En concreto, lo que se recurrirá ahora son un punto de la citada resolución por el que el Palament se compromete a actuar «en la defensa del ejercicio del derecho a la autodeterminación como instrumento de acceso a la soberanía del conjunto del pueblo de Catalunya» y otro en el que reitera su «apuesta por derogar una institución caduca y antidemocrática como la monarquía« y el «rechazo al posicionamiento del rey Felipe VI y su intervención en el conflicto catalán». Ambos salieron adelante gracias al apoyo de las tres fuerzas secesionistas y de En Comú Podem en un pleno monográfico impulsado originariamente por Ciudadanos para debatir sobre la Cataluña «real» .

Sánchez ya recurrió al Constitucional una iniciativa por la que el Parlament reprobó al Jefe del Estado en octubre de 2018 y en marzo de esta año también impugnó otro texto por el que se acordó crear una comisión de investigación sobre la monarquía en la Cámara autonómica. El Tribunal Constitucional le dio la razón sobre el primer asunto el pasado julio y sobre el segundo esta misma semana. Lo que hasta ahora no había hecho nunca el Gobierno, como se encargó de resaltar el propio Planas, es plantear un incidente de ejecución de sentencia, una fórmula de la que en cambio echó mano en varias ocasiones el Ejecutivo de Rajoy en su intento de frenar la ofensiva secesionista.

Responsabilidades penales

La diferencia entre el incidente y el recurso radica en que el primero se plantea cuando se considera que se ha obviado una decisión previa del Constitucional. Además de la suspensión automática del texto recurrido, cuando se trata de un incidente el Gobierno puede pedir que se advierta a los responsables de esa acción de las posibles consecuencias penales de sus actos. En esta ocasión, se recordará a Torrent, al secretario general y al resto de miembros de la Mesa del Parlament «su deber de paralizar o impedir cualquier iniciativa jurídica o material que directa o indirectamente –según apuntó la ministra portavoz, Isabel Celaá– suponga eludir y incumplir las sentencia de TC».

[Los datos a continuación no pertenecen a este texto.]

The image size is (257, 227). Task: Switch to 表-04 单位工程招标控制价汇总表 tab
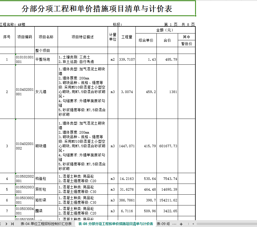point(46,224)
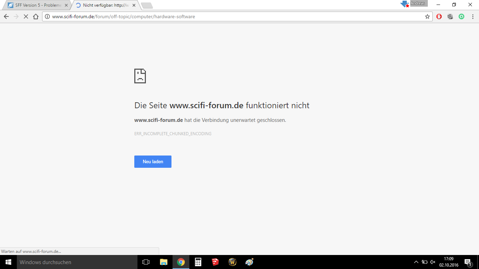Image resolution: width=479 pixels, height=269 pixels.
Task: Click the film reel extension icon
Action: [450, 16]
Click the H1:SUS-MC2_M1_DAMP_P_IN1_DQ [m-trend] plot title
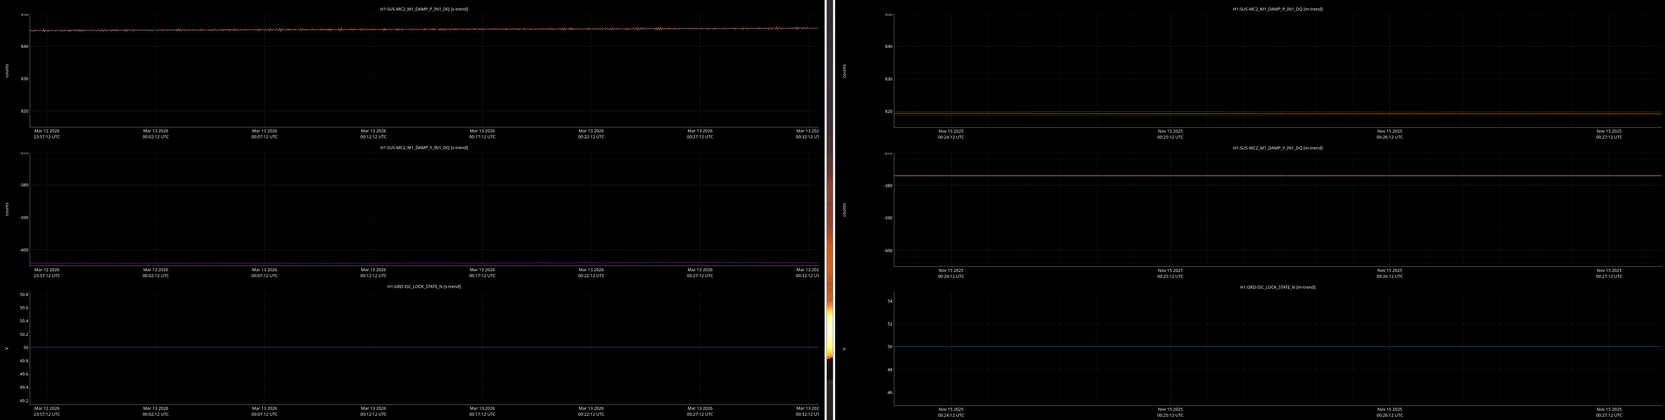The height and width of the screenshot is (420, 1665). [x=1277, y=9]
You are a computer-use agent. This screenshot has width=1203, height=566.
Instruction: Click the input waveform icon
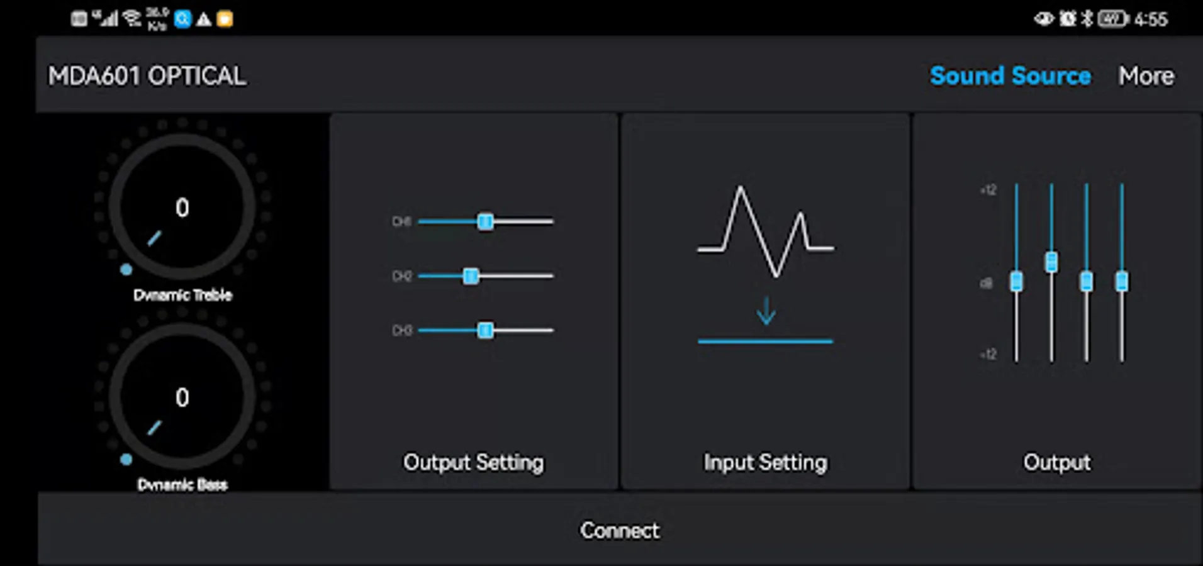765,231
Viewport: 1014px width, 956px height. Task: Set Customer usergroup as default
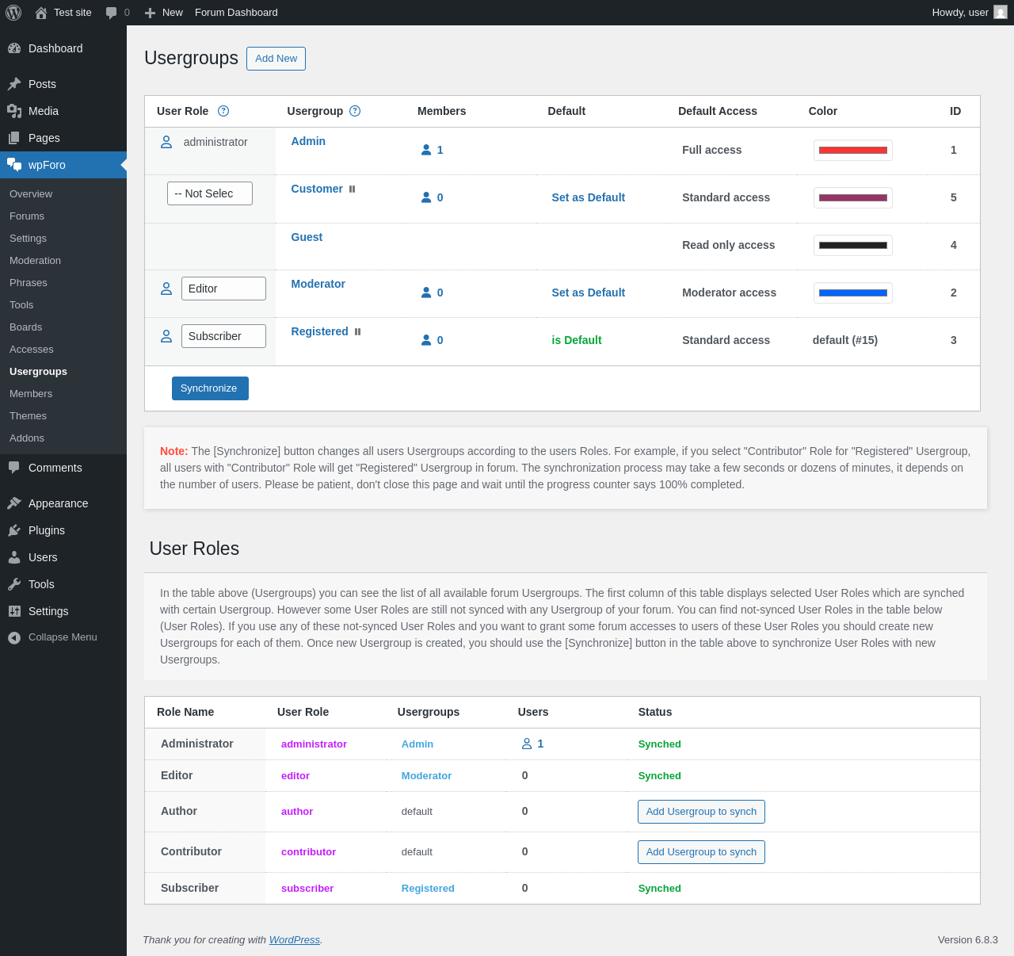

Planas aclaró que habría que estudiar qué responsabilidades serían esas pero apuntó que lo más probable sería que se hable de un delito de desobediencia, penado con multa de tres a 12 meses e inhabilitación especial para empleo o cargo público de entre seis meses y dos años. «Lo que espero y deseo –dijo aun así– es que cumplan lo que se les indica». El ministro también confirmó que el Gobierno mantiene su intención de impugnar las resoluciones más recientes del soberanismo, publicadas hoy mismo en el Boletín Oficial del Parlament, pero no quiso anticipar aún cuál será la vía elegida, si el recurso o el incidente de ejecución de sentencia.

Celaá, además, remarcó el discurso de firmeza que viene manteniendo el Ejecutivo respecto a Cataluña en las últimas jornadas e insistió en que un Gobierno en funciones «no es un Gobierno disfuncional» y que las leyes le habilitan para «afrontar todos los retos».